Buongiorno 28 febbraio 2026 – L’ultimo respiro dell’inverno, la promessa di marzo
C’è un momento, alla fine di febbraio, in cui l’aria cambia impercettibilmente: non è ancora primavera, ma l’inverno non ha più la stessa voce. Oggi salutiamo un mese intenso, fatto di cronaca, dibattiti, cultura e attese, e ci prepariamo ad attraversare marzo con uno sguardo più aperto, forse più consapevole. È in questi passaggi silenziosi che si misura il tempo della nostra vita quotidiana.
Pier Carlo Lava
Febbraio è stato un mese denso: tra eventi nazionali, riflessioni politiche, cultura viva e giornate segnate dal freddo e dalla luce ancora corta, abbiamo attraversato un tratto di stagione che ha chiesto attenzione e pazienza. È stato il mese delle decisioni importanti, delle discussioni pubbliche, delle notizie che hanno acceso il dibattito e delle storie che hanno unito le comunità. Ora marzo si avvicina come una soglia: porterà la primavera meteorologica, nuove energie, forse nuove tensioni politiche, sicuramente nuove sfide economiche e sociali. Ogni fine mese è anche un piccolo bilancio personale: cosa lasciamo indietro, cosa vogliamo portare con noi?
Accadde il 28 febbraio
28 febbraio 1922 – L’Egitto ottiene l’indipendenza formale dal Regno Unito. Un passaggio storico che segna l’inizio di un nuovo equilibrio nel Mediterraneo e nel mondo arabo.

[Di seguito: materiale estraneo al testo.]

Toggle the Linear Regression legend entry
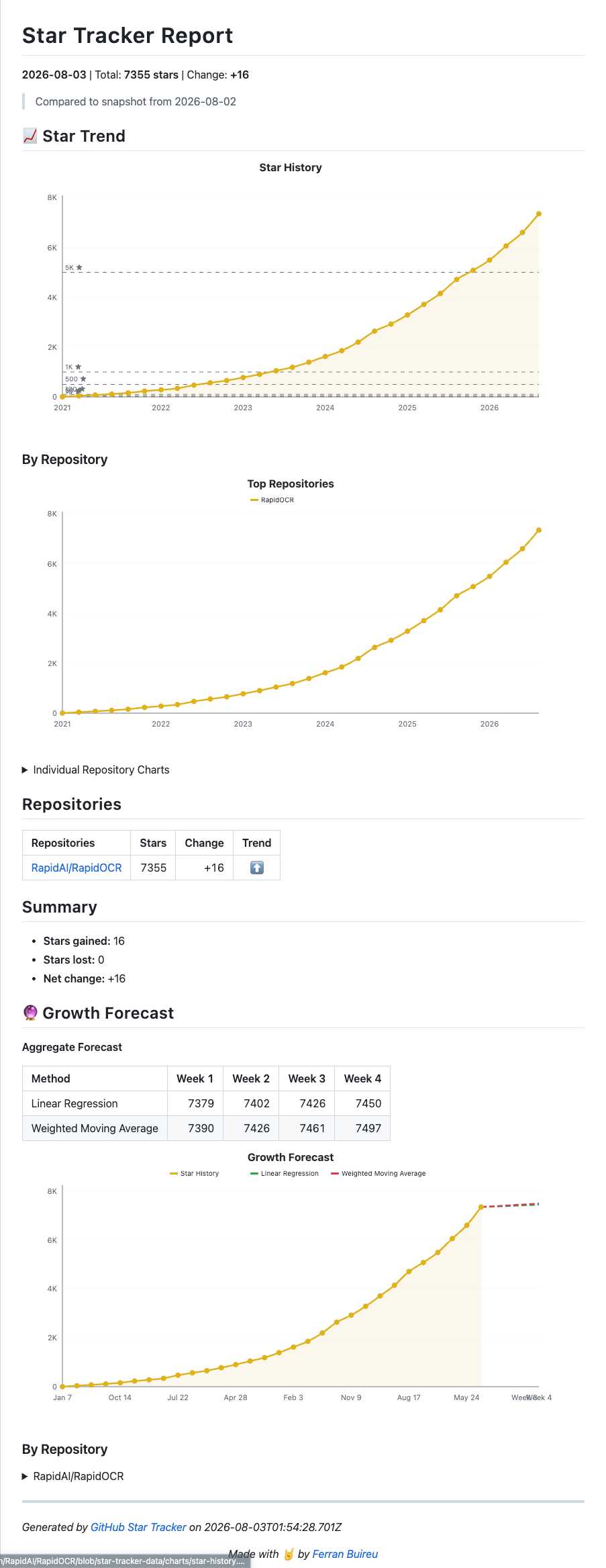 (x=285, y=1173)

28 febbraio 1953 – Scoperta della struttura del DNA annunciata da James Watson e Francis Crick, una delle rivoluzioni scientifiche del Novecento che cambierà medicina e biologia.
28 febbraio 1986 – Viene assassinato il primo ministro svedese Olof Palme, evento che segna profondamente la storia politica europea.
La storia non è mai lontana: ogni giorno porta con sé tracce di ciò che siamo stati e di ciò che siamo diventati.
Una citazione per iniziare la giornata
“Non c’è vento favorevole per il marinaio che non sa dove andare.” – Seneca
Un invito semplice ma potente: avere una direzione, anche piccola, cambia il senso delle nostre giornate.
Il piatto del giorno – Risotto agli agrumi d’inverno (per 3 persone)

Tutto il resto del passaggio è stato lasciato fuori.